***** Entries
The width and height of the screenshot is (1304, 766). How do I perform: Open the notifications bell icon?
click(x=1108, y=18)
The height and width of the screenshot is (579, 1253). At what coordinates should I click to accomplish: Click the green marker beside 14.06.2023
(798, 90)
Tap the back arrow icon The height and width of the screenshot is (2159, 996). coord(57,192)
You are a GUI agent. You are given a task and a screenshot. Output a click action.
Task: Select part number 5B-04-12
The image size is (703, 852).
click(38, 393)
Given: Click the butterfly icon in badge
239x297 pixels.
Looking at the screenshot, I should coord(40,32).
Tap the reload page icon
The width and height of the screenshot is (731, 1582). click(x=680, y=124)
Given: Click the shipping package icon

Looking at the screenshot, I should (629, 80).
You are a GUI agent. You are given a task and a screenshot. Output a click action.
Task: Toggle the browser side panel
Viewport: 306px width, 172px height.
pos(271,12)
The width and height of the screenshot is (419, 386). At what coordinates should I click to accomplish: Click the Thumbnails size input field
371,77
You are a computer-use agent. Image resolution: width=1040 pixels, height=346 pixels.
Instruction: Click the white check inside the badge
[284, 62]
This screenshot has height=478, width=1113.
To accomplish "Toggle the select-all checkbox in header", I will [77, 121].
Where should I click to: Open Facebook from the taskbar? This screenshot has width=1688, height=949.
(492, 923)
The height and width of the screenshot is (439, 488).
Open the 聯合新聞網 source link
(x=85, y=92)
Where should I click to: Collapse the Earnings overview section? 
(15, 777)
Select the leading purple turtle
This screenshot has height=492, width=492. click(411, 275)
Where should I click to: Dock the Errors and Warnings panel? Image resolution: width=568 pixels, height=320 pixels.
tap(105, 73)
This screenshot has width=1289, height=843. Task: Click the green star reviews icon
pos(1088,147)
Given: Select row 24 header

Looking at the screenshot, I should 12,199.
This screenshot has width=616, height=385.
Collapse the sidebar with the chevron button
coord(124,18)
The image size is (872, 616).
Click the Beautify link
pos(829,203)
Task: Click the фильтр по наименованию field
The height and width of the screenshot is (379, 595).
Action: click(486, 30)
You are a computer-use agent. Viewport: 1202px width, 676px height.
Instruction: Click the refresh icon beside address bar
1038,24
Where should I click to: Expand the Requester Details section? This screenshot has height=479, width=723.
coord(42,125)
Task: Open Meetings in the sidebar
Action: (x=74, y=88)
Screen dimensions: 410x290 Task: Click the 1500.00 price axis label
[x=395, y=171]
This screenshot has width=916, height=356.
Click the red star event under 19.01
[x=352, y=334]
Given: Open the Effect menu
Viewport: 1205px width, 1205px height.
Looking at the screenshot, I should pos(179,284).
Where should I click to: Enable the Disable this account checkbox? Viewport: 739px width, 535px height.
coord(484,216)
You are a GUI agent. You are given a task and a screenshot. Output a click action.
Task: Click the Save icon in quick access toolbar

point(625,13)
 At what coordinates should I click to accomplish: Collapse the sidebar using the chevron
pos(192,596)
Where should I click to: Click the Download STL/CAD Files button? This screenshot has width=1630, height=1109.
**********
The exercise -
Copy the records verbatim, beginning with the line that contains "Given: Click the butterfly icon in badge" and ending after the line that contains "pos(829,203)".

Response to the task -
Given: Click the butterfly icon in badge
239x297 pixels.
Looking at the screenshot, I should coord(40,32).
Tap the reload page icon
The width and height of the screenshot is (731, 1582). click(x=680, y=124)
Given: Click the shipping package icon

Looking at the screenshot, I should (629, 80).
You are a GUI agent. You are given a task and a screenshot. Output a click action.
Task: Toggle the browser side panel
Viewport: 306px width, 172px height.
pos(271,12)
The width and height of the screenshot is (419, 386). At what coordinates should I click to accomplish: Click the Thumbnails size input field
371,77
You are a computer-use agent. Image resolution: width=1040 pixels, height=346 pixels.
Instruction: Click the white check inside the badge
[284, 62]
This screenshot has height=478, width=1113.
To accomplish "Toggle the select-all checkbox in header", I will [77, 121].
Where should I click to: Open Facebook from the taskbar? This screenshot has width=1688, height=949.
(492, 923)
The height and width of the screenshot is (439, 488).
Open the 聯合新聞網 source link
(x=85, y=92)
Where should I click to: Collapse the Earnings overview section? 
(15, 777)
Select the leading purple turtle
This screenshot has height=492, width=492. click(411, 275)
Where should I click to: Dock the Errors and Warnings panel? Image resolution: width=568 pixels, height=320 pixels.
tap(105, 73)
This screenshot has width=1289, height=843. Task: Click the green star reviews icon
pos(1088,147)
Given: Select row 24 header

Looking at the screenshot, I should 12,199.
This screenshot has width=616, height=385.
Collapse the sidebar with the chevron button
coord(124,18)
The image size is (872, 616).
Click the Beautify link
pos(829,203)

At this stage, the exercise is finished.